Learn all about income versus wealth inequality in just a few minutes! Professor Jadrian Wooten of Penn State University explains how income inequality differs from wealth inequality.
Income inequality refers to the degree to which income is unevenly distributed among a population, while wealth inequality refers to the unequal distribution of wealth across members of a society.
Income is money or a money-equivalent received through the selling of capital, including land, or labor. Capital is any asset that can enhance a person's power to perform economically useful work. Income can include money generated by a salary, an hourly wage, accrued interest, a dividend (the portion of a company's earnings distributed to a shareholder) from owning shares of stock, rent, and profits from selling something at a higher amount than its original price. Income may also include in-kind compensation from work (like fringe benefits) or government transfers. Across all rankings, income earners receive most of their income from labor income (wages), but top income earners receive a larger share of their income from returns on investments (capital income), and lower income earners receive a larger share of their income from other areas, like government transfers.
Income inequality is the unequal distribution of income across members of an economy. Income inequality is often represented in the form of percentages, usually the percentage of income related to a percentage of the population.

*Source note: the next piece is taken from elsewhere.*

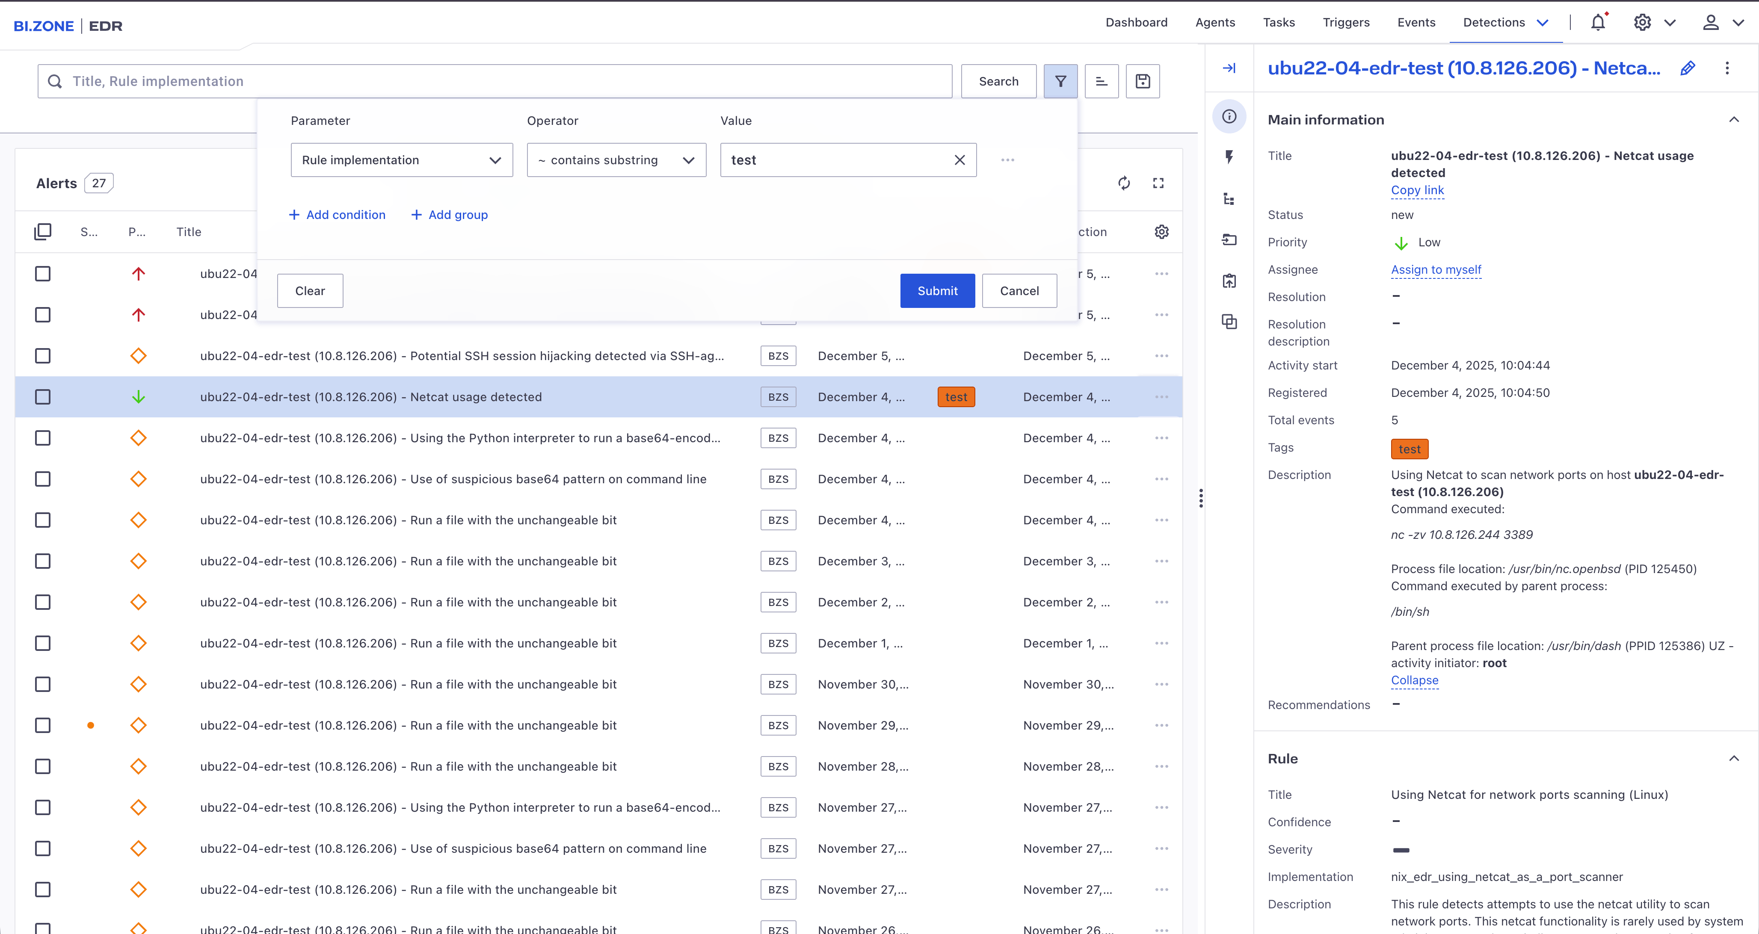Click the Assign to myself link
1759x934 pixels.
1435,270
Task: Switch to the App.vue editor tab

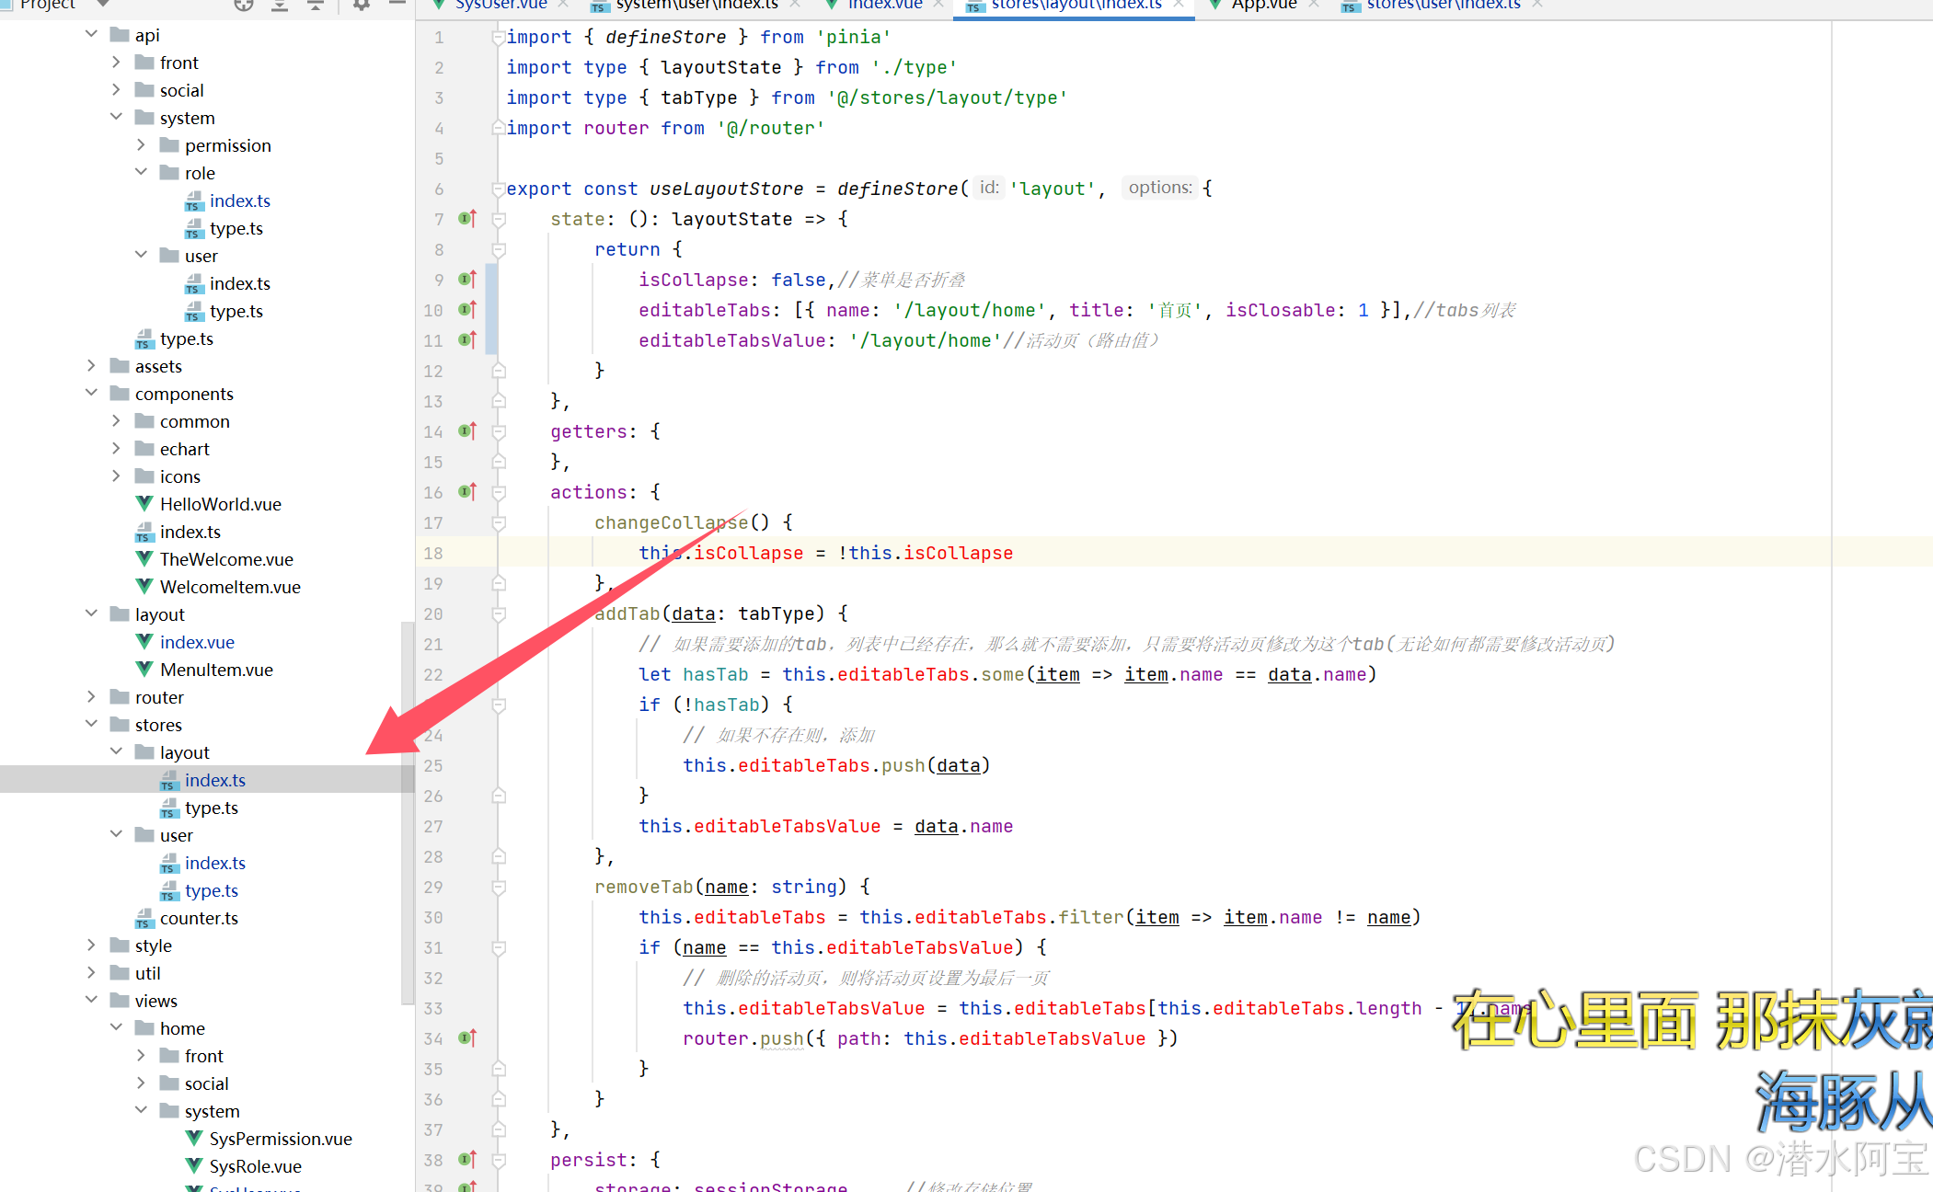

Wealth, on the other hand, is the total value of all assets minus any debts or liabilities, also known as the net value or worth. Wealth is a stock concept that sums total possessions, whereas income is flow of money received for goods and services. Wealth can include savings and accounts held at a commercial bank, any financial assets (i.e. ownership of shares of companies through the stock-market, corporate bonds, government bonds), property ownership, and pension and life insurance plan ownership. Income is the flow of money between households and firms throughout the production process, whereas wealth measures the value of one’s stock assets at a particular moment. Two people could have the same annual income, but one is much more wealthy through the assets he possesses.

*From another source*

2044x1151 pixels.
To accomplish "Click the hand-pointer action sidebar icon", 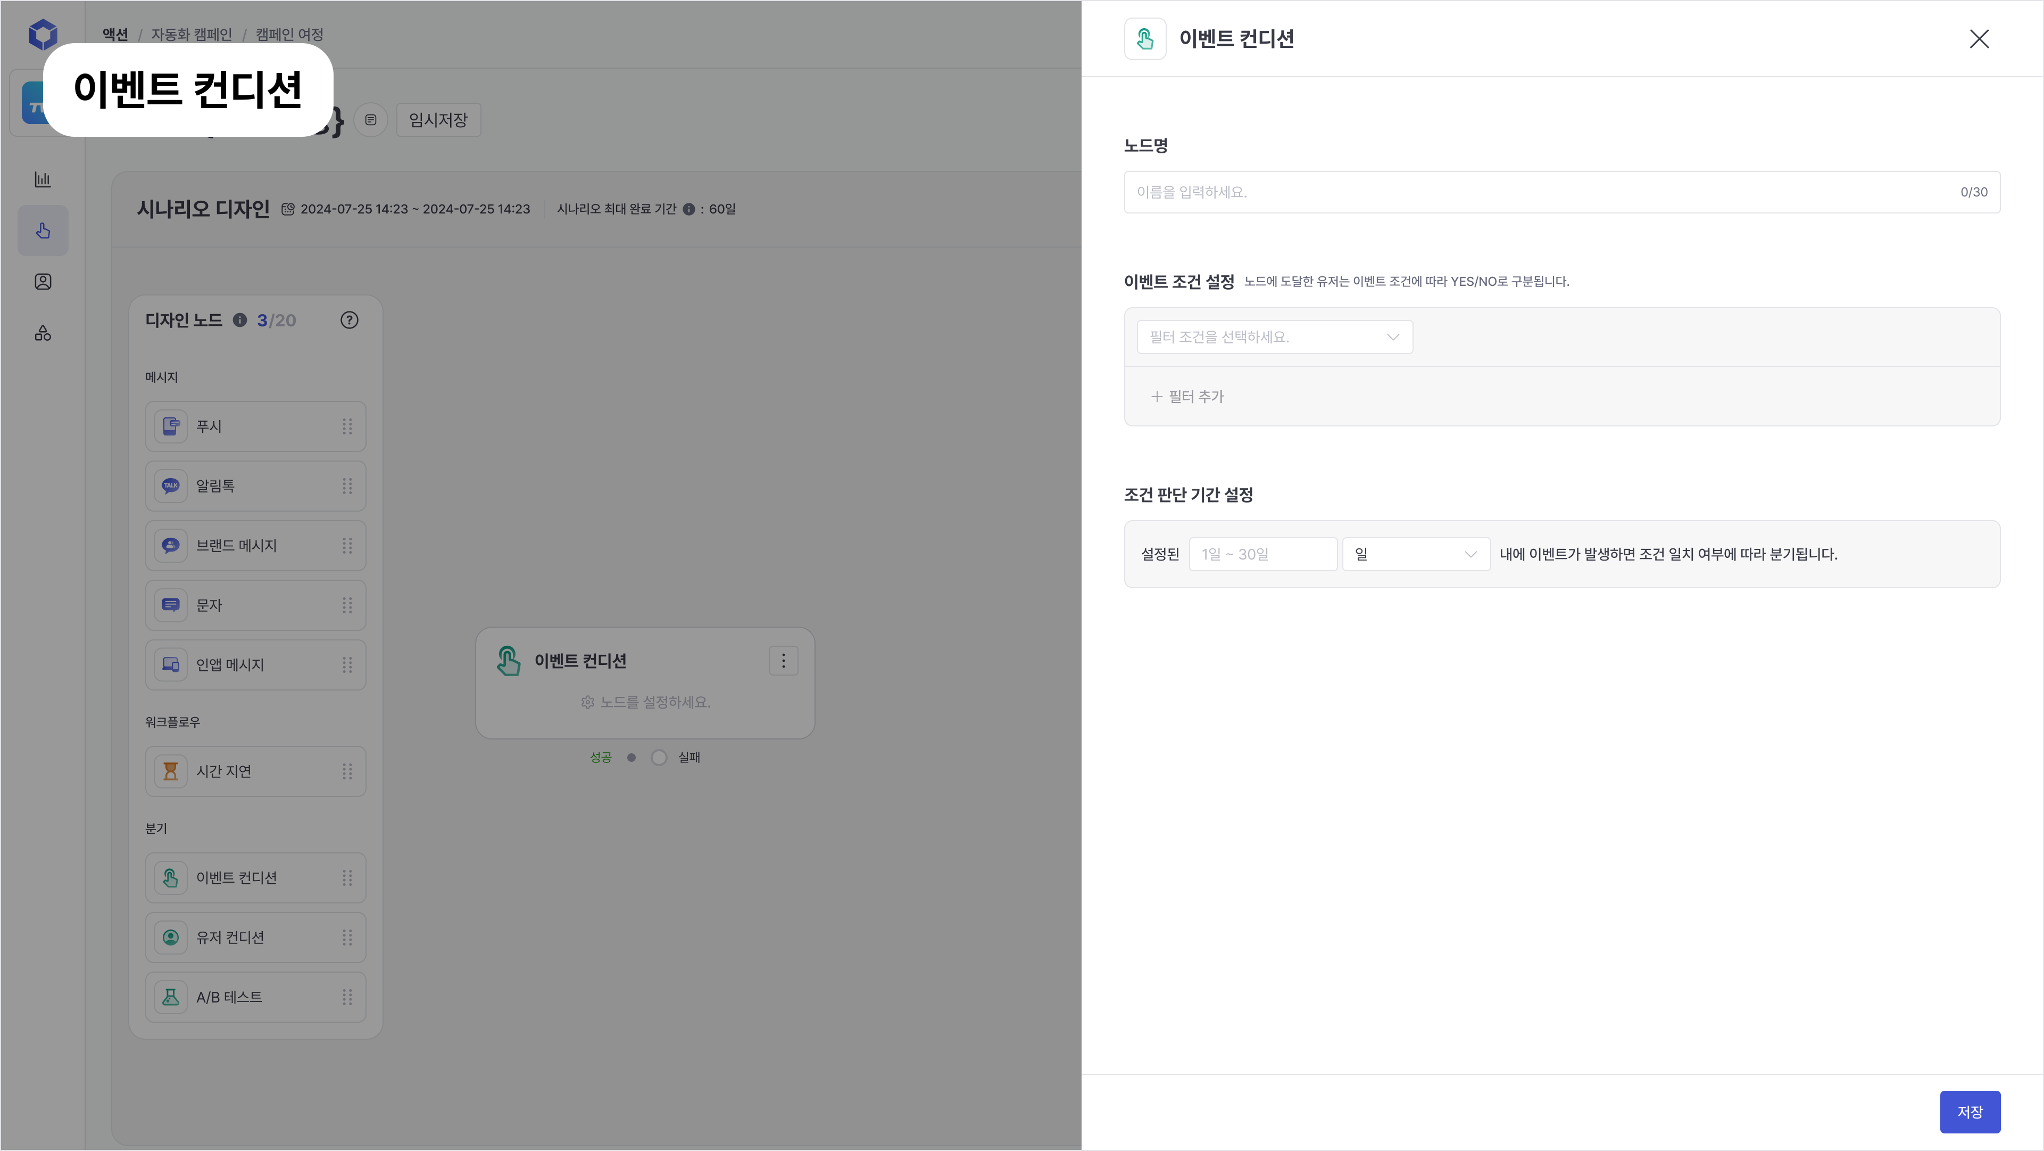I will [x=43, y=231].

Wealth inequality is, similarly, the unequal distribution of wealth across members of an economy. Like income inequality, it is typically represented in percentages of wealth in possession by percentages of the population. However, wealth inequality is very difficult to measure, primarily because any savings and financial assets, much of what wealth is composed of, yields varying levels of income through interest, which also would change the level of wealth. It is most difficult to measure amongst the wealthiest in an economy because of their variety of assets and the record-keeping of those assets.
In the United States, income is typically the measure for inequality within an economy, primarily because income must be claimed to the Internal Revenue Service (IRS) whether it is taxable or tax-exempt. Therefore, the data for income is much more accurate than the data record of wealth.